March 17 2014
I went to my primary care physician because I was having problems urinating. He examined me and said I had a tumor. I was sent for an MRI and referred to a colorectal surgeon for examination. A colonoscopy and biopsy was scheduled for the following week. The results were that the problem was not in the colon and the tumor was an enlarged prostate gland. The biopsy results took another week to be completed. A Gleason score was not given on the report. I was released by the colorectal surgeon and referred to a radiation oncologist. The radiation oncologist set me up with a medical oncologist and an appointment was scheduled for April 9th. I was still having severe problems with urinating and bowel movements and returned to my primary care physician who did not have any answers for my problems. I'd been bounced around the system long enough and left with the thought that I'd see the medical oncologist the next day.
April 9th 2014
My medical oncologist's examination resulted in several tests and I was immediately hospitalized. My PSA was 1894, my prostate was enlarged to 15 centimeters, my kidneys had shut down and my creatinine was 25, I also had afib and anemia and had an immediate blood transfusion. I was started on ADT (Firmagon). I responded quickly to the treatments and after ten days I was released from the hospital.
For the prostate cancer my medical oncologist and urologist concluded that my cancer was in my lymph nodes and bladder but was not detected in the bones or distant organs and my treatment option was to remain on ADT and begin radiation therapy.
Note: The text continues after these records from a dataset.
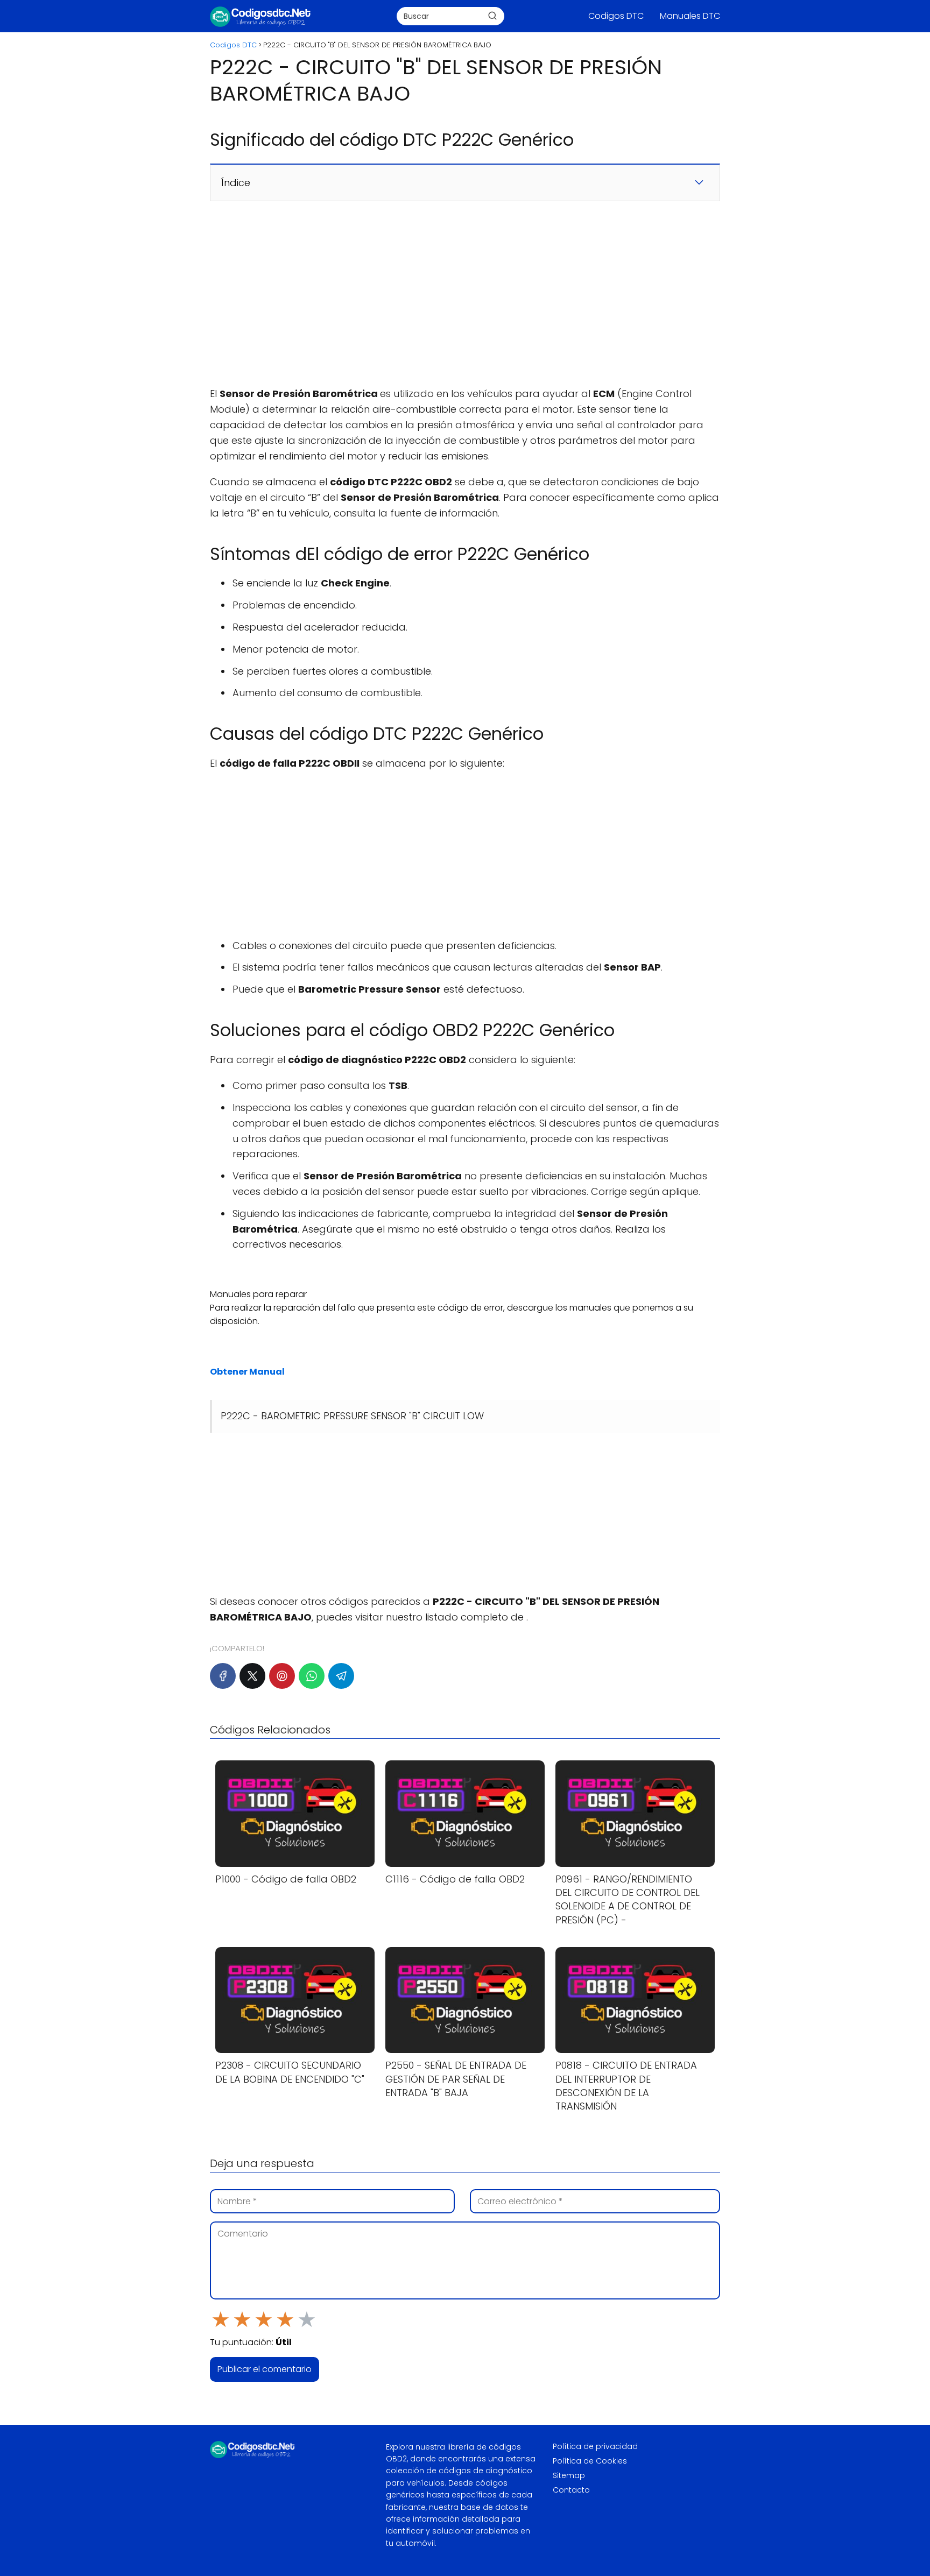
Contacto (571, 2490)
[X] (252, 1676)
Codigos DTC (616, 16)
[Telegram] (341, 1676)
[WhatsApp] (312, 1676)
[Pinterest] (282, 1676)
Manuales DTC (690, 16)
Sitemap (569, 2475)
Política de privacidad (595, 2446)
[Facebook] (223, 1676)
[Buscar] (492, 15)
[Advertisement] (465, 293)
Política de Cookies (590, 2460)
The size of the prostate was the guiding factor.
May 12th 2014
I begin IMRT radiation therapy and am scheculed for 40 treatments. Things are going well for the first couple of weeks. Until I went to urgent care with severe chest pain caused when I inhaled. I was treated and released with some relief and my cardiologist scheduled an ultrasound the following week. The ultrasound revealed clotting in my lungs and radiation therapy was halted as I was hospitalized again for another ten days to undergo blood clot treatment. Upon release I resumed my radiation therapy.
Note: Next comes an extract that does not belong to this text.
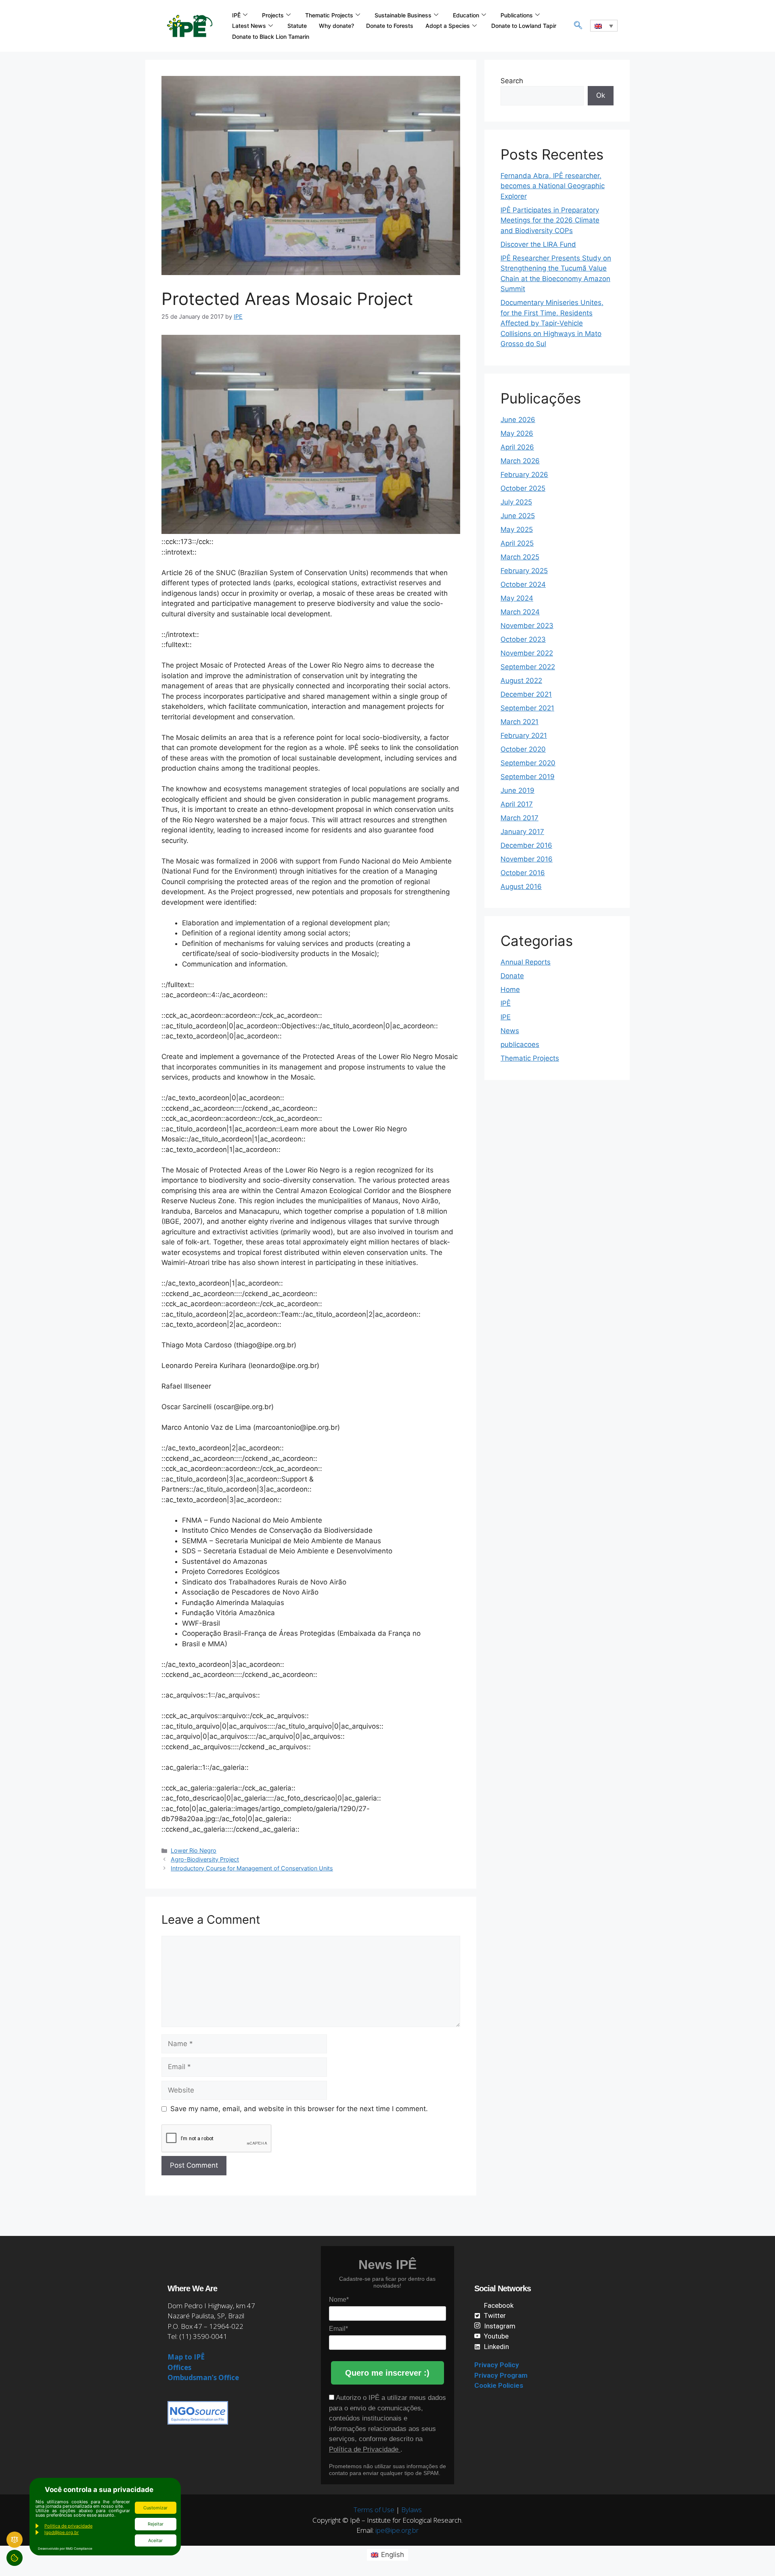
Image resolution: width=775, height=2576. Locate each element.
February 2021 (524, 735)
All things considered I responded well; the prostate was shrunk with radiation and other medications, the PSA was reduced to under 2, kidney function improved and my creatinine level was at 2 (high but quite an improvement), my cardiologist released me without any further problems with Afib but I remain on the blood thinning drug, Warfarin. Every three months I submitted blood work to my medical oncologist and visited my urologist for monthly injections of Firmagon and although sick for a couple of days after the injection I resumed normal activities.
November 4th 2015
I began urinating significant amounts of blood and was evaluated by urologist and nephrologist and my left kidney had atrophied. Also my blood test revealed that my PSA had risen to 11. My cancer was adjusting to the Firmagon. The medical oncologist ordered ct and bone scans - the bone scan revealed that my cancer had progressed to my bones. Most significant detections were in the ribs and some additional spots in the skull. My suggested treatment options were to change ADT treatment drug to Lupron and begin chemotherapy.
February 1st 2016
I begin chemotherapy with the drug Taxotere along with the steroid prednisone. I am to receive ten treatments three weeks apart.
I fare well for the first treatment but quickly experience the side effects. Nausea, hair loss at first then extreme leg weakness, neuropathy in the feet and fingers along with nail loss, mouth sores, skin thinning where simple scrapes lead to some significant bleeding, and spasms within my torso.
September 21st 2016
I have completed my chemotherapy and am reducing my prednisone dosage. Some of the side effects are gone or minimizing. The only significant thing remaining is neuropathy and extreme weakness especially in the legs. I have repeated the CT and Bone scans to check on the effectiveness of the chemo therapy. Some cancer is still present in the ribs but the largest areas were significantly reduced. My PSA has measured lower. 2.5. All in all good news and the medical oncologist seems impressed and optimistic.
I am sure it is not over and these treatments are not curative but can control the cancer for some period of time. The medical oncologists are not predictive and maintain a "wait and see" stance. I am back to submitting blood analysis for review every three months. My hope is that I can return to my physical fitness level before chemotherapy - I was walking a 5k every weekday - and maintain it for a significant time - two or three years - before I find the need for more treatment.